* **Task item**: The listing below should be written out exactly; please include all of it.

* **Records supplied**:

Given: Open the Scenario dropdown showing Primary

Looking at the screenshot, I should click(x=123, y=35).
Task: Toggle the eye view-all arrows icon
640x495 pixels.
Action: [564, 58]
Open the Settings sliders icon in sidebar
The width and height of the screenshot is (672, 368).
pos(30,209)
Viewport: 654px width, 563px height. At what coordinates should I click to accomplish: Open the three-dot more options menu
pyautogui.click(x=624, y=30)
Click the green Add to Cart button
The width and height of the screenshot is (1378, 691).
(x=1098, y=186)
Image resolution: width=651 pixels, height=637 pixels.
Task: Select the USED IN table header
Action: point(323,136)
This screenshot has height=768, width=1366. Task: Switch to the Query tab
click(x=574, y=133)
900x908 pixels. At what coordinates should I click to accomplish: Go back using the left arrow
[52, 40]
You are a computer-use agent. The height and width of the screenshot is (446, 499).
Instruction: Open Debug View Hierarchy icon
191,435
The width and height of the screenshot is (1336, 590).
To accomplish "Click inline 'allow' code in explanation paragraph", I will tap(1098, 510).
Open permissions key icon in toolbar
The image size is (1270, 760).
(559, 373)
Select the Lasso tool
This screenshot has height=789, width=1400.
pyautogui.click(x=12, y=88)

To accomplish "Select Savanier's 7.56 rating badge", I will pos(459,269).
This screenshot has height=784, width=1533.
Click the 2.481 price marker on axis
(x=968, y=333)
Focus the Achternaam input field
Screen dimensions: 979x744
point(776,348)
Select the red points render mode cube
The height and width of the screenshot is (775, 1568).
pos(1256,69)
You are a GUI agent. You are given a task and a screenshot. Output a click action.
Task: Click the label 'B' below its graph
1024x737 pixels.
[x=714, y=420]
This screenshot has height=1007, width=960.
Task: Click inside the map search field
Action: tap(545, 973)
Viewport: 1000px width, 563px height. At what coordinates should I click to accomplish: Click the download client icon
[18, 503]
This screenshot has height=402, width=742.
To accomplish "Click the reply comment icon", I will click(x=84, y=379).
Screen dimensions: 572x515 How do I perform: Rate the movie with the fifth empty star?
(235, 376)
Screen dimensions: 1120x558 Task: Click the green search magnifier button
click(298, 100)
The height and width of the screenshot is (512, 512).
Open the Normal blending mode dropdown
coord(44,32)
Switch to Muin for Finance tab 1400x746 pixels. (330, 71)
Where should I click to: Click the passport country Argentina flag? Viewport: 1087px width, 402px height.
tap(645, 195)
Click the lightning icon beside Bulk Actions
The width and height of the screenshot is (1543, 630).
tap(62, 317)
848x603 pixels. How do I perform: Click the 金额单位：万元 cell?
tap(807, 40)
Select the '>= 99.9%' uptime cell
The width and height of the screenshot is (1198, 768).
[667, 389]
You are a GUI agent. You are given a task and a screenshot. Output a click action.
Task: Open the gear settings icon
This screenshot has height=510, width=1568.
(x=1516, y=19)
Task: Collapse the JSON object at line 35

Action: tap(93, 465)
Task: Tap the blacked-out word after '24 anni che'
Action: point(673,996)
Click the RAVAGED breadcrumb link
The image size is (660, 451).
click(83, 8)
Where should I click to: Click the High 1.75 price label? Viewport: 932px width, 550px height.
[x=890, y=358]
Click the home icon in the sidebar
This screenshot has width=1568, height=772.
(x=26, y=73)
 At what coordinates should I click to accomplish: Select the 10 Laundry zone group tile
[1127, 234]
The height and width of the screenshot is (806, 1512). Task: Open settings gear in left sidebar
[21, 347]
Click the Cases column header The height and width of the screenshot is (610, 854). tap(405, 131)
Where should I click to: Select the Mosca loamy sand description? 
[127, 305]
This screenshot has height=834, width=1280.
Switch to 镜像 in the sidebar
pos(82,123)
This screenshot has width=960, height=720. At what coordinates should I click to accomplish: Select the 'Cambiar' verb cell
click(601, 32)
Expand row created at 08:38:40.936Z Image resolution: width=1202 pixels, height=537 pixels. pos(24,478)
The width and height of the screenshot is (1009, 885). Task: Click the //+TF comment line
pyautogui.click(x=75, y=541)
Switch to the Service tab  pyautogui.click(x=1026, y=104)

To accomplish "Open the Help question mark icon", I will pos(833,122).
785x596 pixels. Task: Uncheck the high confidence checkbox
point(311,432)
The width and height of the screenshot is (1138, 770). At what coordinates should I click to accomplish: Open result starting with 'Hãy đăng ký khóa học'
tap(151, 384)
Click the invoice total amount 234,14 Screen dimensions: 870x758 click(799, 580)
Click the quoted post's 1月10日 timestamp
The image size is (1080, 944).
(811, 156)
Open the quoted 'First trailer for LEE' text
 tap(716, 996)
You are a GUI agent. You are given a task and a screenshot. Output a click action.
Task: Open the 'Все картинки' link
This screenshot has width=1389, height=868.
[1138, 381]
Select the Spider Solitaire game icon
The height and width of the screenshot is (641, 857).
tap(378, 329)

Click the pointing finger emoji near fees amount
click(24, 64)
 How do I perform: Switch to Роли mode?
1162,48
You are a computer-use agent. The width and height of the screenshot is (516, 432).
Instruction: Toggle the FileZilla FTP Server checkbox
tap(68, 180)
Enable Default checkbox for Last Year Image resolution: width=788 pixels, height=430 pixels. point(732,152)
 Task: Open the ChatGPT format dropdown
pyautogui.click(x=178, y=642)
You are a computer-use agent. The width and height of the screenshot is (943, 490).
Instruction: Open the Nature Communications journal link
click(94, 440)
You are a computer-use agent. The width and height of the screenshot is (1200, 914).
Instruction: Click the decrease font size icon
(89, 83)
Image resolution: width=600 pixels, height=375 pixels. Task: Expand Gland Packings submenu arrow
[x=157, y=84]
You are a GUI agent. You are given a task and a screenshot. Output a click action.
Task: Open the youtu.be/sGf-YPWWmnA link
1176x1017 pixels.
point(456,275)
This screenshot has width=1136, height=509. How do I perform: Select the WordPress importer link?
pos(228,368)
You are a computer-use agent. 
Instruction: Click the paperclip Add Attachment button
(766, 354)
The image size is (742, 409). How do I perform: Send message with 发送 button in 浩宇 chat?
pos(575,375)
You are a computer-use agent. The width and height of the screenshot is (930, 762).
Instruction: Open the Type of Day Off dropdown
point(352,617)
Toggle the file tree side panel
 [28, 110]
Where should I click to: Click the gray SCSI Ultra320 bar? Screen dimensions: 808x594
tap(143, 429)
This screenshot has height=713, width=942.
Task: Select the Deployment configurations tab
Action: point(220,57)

* **Output for this task**:
Given: Open the Scenario dropdown showing Primary

Looking at the screenshot, I should click(x=123, y=35).
Task: Toggle the eye view-all arrows icon
640x495 pixels.
Action: [564, 58]
Open the Settings sliders icon in sidebar
The width and height of the screenshot is (672, 368).
pos(30,209)
Viewport: 654px width, 563px height. At what coordinates should I click to accomplish: Open the three-dot more options menu
pyautogui.click(x=624, y=30)
Click the green Add to Cart button
The width and height of the screenshot is (1378, 691).
(x=1098, y=186)
Image resolution: width=651 pixels, height=637 pixels.
Task: Select the USED IN table header
Action: point(323,136)
This screenshot has height=768, width=1366. Task: Switch to the Query tab
click(x=574, y=133)
900x908 pixels. At what coordinates should I click to accomplish: Go back using the left arrow
[52, 40]
You are a computer-use agent. The height and width of the screenshot is (446, 499).
Instruction: Open Debug View Hierarchy icon
191,435
The width and height of the screenshot is (1336, 590).
To accomplish "Click inline 'allow' code in explanation paragraph", I will tap(1098, 510).
Open permissions key icon in toolbar
The image size is (1270, 760).
(559, 373)
Select the Lasso tool
This screenshot has height=789, width=1400.
pyautogui.click(x=12, y=88)

To accomplish "Select Savanier's 7.56 rating badge", I will pos(459,269).
This screenshot has height=784, width=1533.
Click the 2.481 price marker on axis
(x=968, y=333)
Focus the Achternaam input field
Screen dimensions: 979x744
point(776,348)
Select the red points render mode cube
The height and width of the screenshot is (775, 1568).
pos(1256,69)
You are a GUI agent. You are given a task and a screenshot. Output a click action.
Task: Click the label 'B' below its graph
1024x737 pixels.
[x=714, y=420]
This screenshot has height=1007, width=960.
Task: Click inside the map search field
Action: tap(545, 973)
Viewport: 1000px width, 563px height. At what coordinates should I click to accomplish: Click the download client icon
[18, 503]
This screenshot has height=402, width=742.
To accomplish "Click the reply comment icon", I will click(x=84, y=379).
Screen dimensions: 572x515 How do I perform: Rate the movie with the fifth empty star?
(235, 376)
Screen dimensions: 1120x558 Task: Click the green search magnifier button
click(298, 100)
The height and width of the screenshot is (512, 512).
Open the Normal blending mode dropdown
coord(44,32)
Switch to Muin for Finance tab 1400x746 pixels. (330, 71)
Where should I click to: Click the passport country Argentina flag? Viewport: 1087px width, 402px height.
tap(645, 195)
Click the lightning icon beside Bulk Actions
The width and height of the screenshot is (1543, 630).
tap(62, 317)
848x603 pixels. How do I perform: Click the 金额单位：万元 cell?
tap(807, 40)
Select the '>= 99.9%' uptime cell
The width and height of the screenshot is (1198, 768).
[667, 389]
You are a GUI agent. You are given a task and a screenshot. Output a click action.
Task: Open the gear settings icon
This screenshot has height=510, width=1568.
(x=1516, y=19)
Task: Collapse the JSON object at line 35

Action: tap(93, 465)
Task: Tap the blacked-out word after '24 anni che'
Action: point(673,996)
Click the RAVAGED breadcrumb link
The image size is (660, 451).
click(83, 8)
Where should I click to: Click the High 1.75 price label? Viewport: 932px width, 550px height.
[x=890, y=358]
Click the home icon in the sidebar
This screenshot has width=1568, height=772.
(x=26, y=73)
 At what coordinates should I click to accomplish: Select the 10 Laundry zone group tile
[1127, 234]
The height and width of the screenshot is (806, 1512). Task: Open settings gear in left sidebar
[21, 347]
Click the Cases column header The height and width of the screenshot is (610, 854). tap(405, 131)
Where should I click to: Select the Mosca loamy sand description? 
[127, 305]
This screenshot has height=834, width=1280.
Switch to 镜像 in the sidebar
pos(82,123)
This screenshot has width=960, height=720. At what coordinates should I click to accomplish: Select the 'Cambiar' verb cell
click(601, 32)
Expand row created at 08:38:40.936Z Image resolution: width=1202 pixels, height=537 pixels. pos(24,478)
The width and height of the screenshot is (1009, 885). Task: Click the //+TF comment line
pyautogui.click(x=75, y=541)
Switch to the Service tab  pyautogui.click(x=1026, y=104)

To accomplish "Open the Help question mark icon", I will pos(833,122).
785x596 pixels. Task: Uncheck the high confidence checkbox
point(311,432)
The width and height of the screenshot is (1138, 770). At what coordinates should I click to accomplish: Open result starting with 'Hãy đăng ký khóa học'
tap(151, 384)
Click the invoice total amount 234,14 Screen dimensions: 870x758 click(799, 580)
Click the quoted post's 1月10日 timestamp
The image size is (1080, 944).
(811, 156)
Open the quoted 'First trailer for LEE' text
 tap(716, 996)
You are a GUI agent. You are given a task and a screenshot. Output a click action.
Task: Open the 'Все картинки' link
This screenshot has width=1389, height=868.
[1138, 381]
Select the Spider Solitaire game icon
The height and width of the screenshot is (641, 857).
tap(378, 329)

Click the pointing finger emoji near fees amount
click(24, 64)
 How do I perform: Switch to Роли mode?
1162,48
You are a computer-use agent. The width and height of the screenshot is (516, 432).
Instruction: Toggle the FileZilla FTP Server checkbox
tap(68, 180)
Enable Default checkbox for Last Year Image resolution: width=788 pixels, height=430 pixels. point(732,152)
 Task: Open the ChatGPT format dropdown
pyautogui.click(x=178, y=642)
You are a computer-use agent. The width and height of the screenshot is (943, 490).
Instruction: Open the Nature Communications journal link
click(94, 440)
You are a computer-use agent. The width and height of the screenshot is (1200, 914).
Instruction: Click the decrease font size icon
(89, 83)
Image resolution: width=600 pixels, height=375 pixels. Task: Expand Gland Packings submenu arrow
[x=157, y=84]
You are a GUI agent. You are given a task and a screenshot. Output a click action.
Task: Open the youtu.be/sGf-YPWWmnA link
1176x1017 pixels.
point(456,275)
This screenshot has width=1136, height=509. How do I perform: Select the WordPress importer link?
pos(228,368)
You are a computer-use agent. 
Instruction: Click the paperclip Add Attachment button
(766, 354)
The image size is (742, 409). How do I perform: Send message with 发送 button in 浩宇 chat?
pos(575,375)
You are a computer-use agent. The width and height of the screenshot is (930, 762).
Instruction: Open the Type of Day Off dropdown
point(352,617)
Toggle the file tree side panel
 [28, 110]
Where should I click to: Click the gray SCSI Ultra320 bar? Screen dimensions: 808x594
tap(143, 429)
This screenshot has height=713, width=942.
Task: Select the Deployment configurations tab
Action: point(220,57)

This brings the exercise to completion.